Le ministère de l’Energie réagit à la polémique sur le dragage du sable marin à Larache

Le ministère de l'Energie réagit à la polémique sur le dragage du sable marin à Larache

La décision d’acceptabilité environnementale délivrée au projet de dragage du sable marin au niveau de la commune du Sahel (province de Larache) ne vaut pas autorisation d’exploitation, a affirmé le ministère de l’Energie, des Mines et de l’Environnement.

Dans une mise au point, en réponse à des articles de presse et des réactions de politiciens et d’acteurs associatifs, qu’il estime « contenant des données dénuées d’objectivité et de fausses informations et manquant de lecture lucide des lois » en vigueur, le ministère explique que son rôle se limite à évaluer les effets secondaires potentiels du projet sur l’environnement et les mesures et procédures à mettre en œuvre pour les réduire.

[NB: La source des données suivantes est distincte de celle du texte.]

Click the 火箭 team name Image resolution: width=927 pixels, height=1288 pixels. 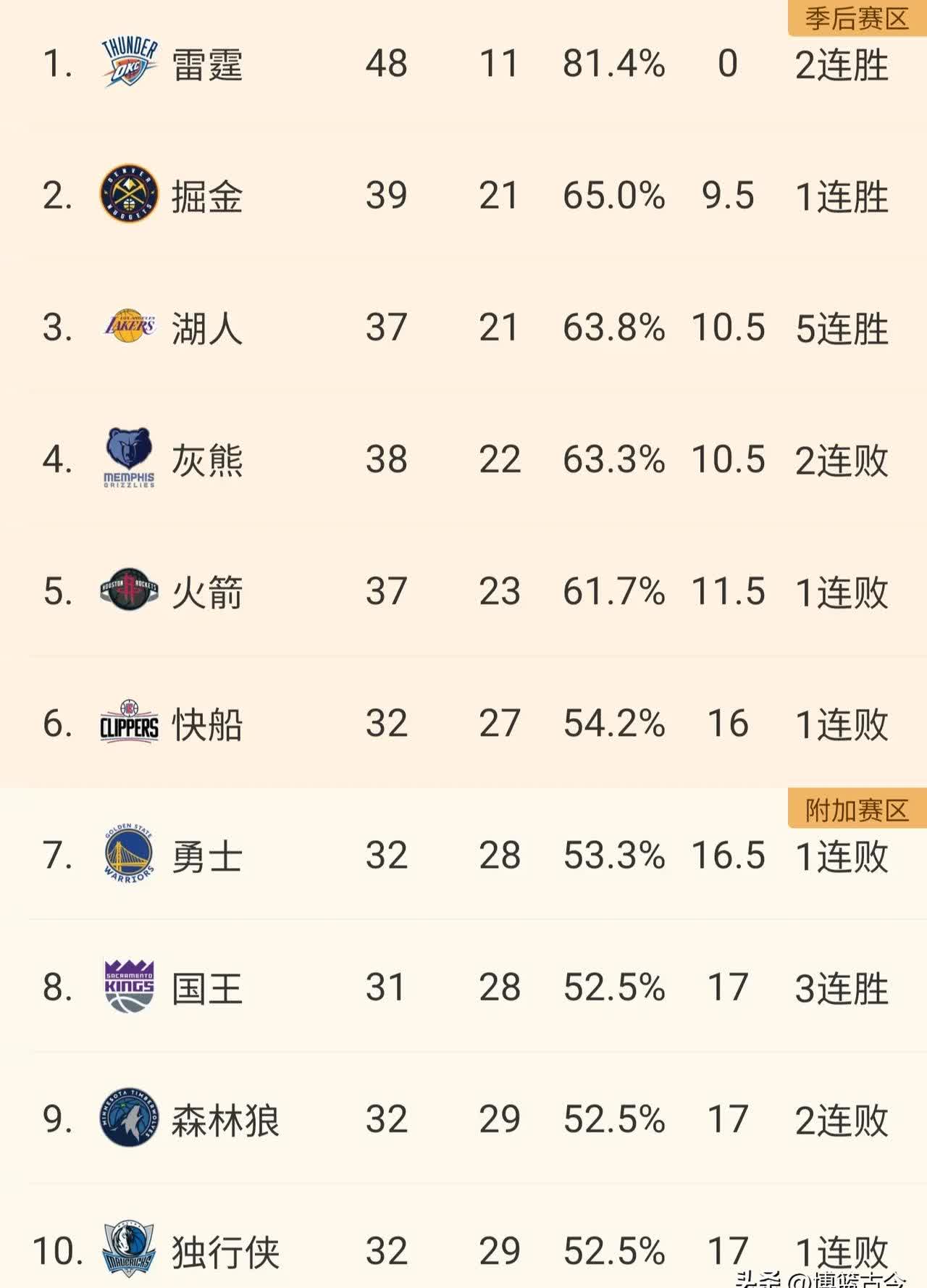click(x=207, y=592)
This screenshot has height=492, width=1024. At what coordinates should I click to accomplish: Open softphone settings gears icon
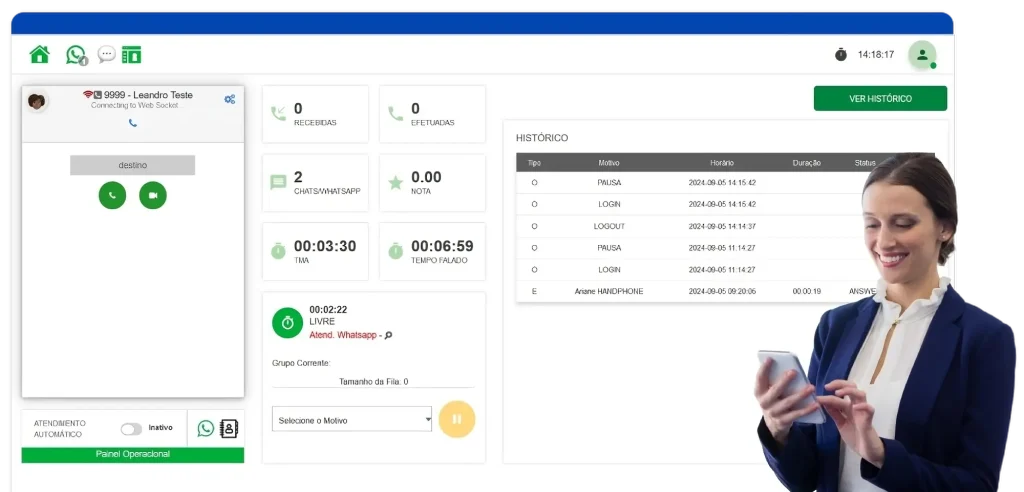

A ce propos, le département souligne que, loin du conflit autour de l’exploitation des carrières de sable côtier ou marin, ce genre de projets est régi par la loi 12.03 relative aux études d’impact environnemental, la loi 81.12 relative au littoral et la loi 27.13 relative à l’exploitation des carrières.

Ledit projet a été soumis, pour la première fois, après plusieurs années d’exploitation, à des dispositions légales relatives aux études d’impact environnemental qui vise à évaluer les éventuels impacts négatifs de ce projet sur l’équilibre des écosystèmes, a relevé la même source, ajoutant qu’une enquête publique a été menée par les autorités locales afin de collecter les différents points de vue des acteurs locaux, dont les habitants et les associations, concernant ledit projet, ce qui a nécessité environ 20 mois de concertations afin de cerner tous les aspects liés à ce projet.

Conformément à cette procédure, révèle le ministère, une étude d’impact environnemental a été présentée au comité national d’étude d’impact sur l’environnement, qui a tenu trois réunions pour l’étude de ce dossier (en février 2019 et juillet 2020).

Ainsi, lors de ces réunions, le porteur du projet a été invité à réaliser des études complémentaires, afin de répondre aux questions soulevées par les membres du comité, ainsi que dans le cadre de l’enquête publique.

Le comité national d’étude de l’impact sur l’environnement a approuvé, lors de sa dernière réunion en date du 27 juillet 2020, les conclusions de l’étude d’impact et les procédures prévues par le cahier de charges, relève le communiqué, indiquant que la majorité de ses membres a décidé d’accorder l’acceptabilité environnementale au projet.

Par ailleurs, et conformément aux dispositions de la loi 27.13 relative à l’exploitation des carrières, en cas d’apparition de danger sur l’environnement et les ressources naturelles, avant la délivrance de l’autorisation, l’administration concernée a la possibilité d’arrêter l’exploitation du projet, en attendant que des mesures soient entreprises pour éviter ces dangers, précise-t-on.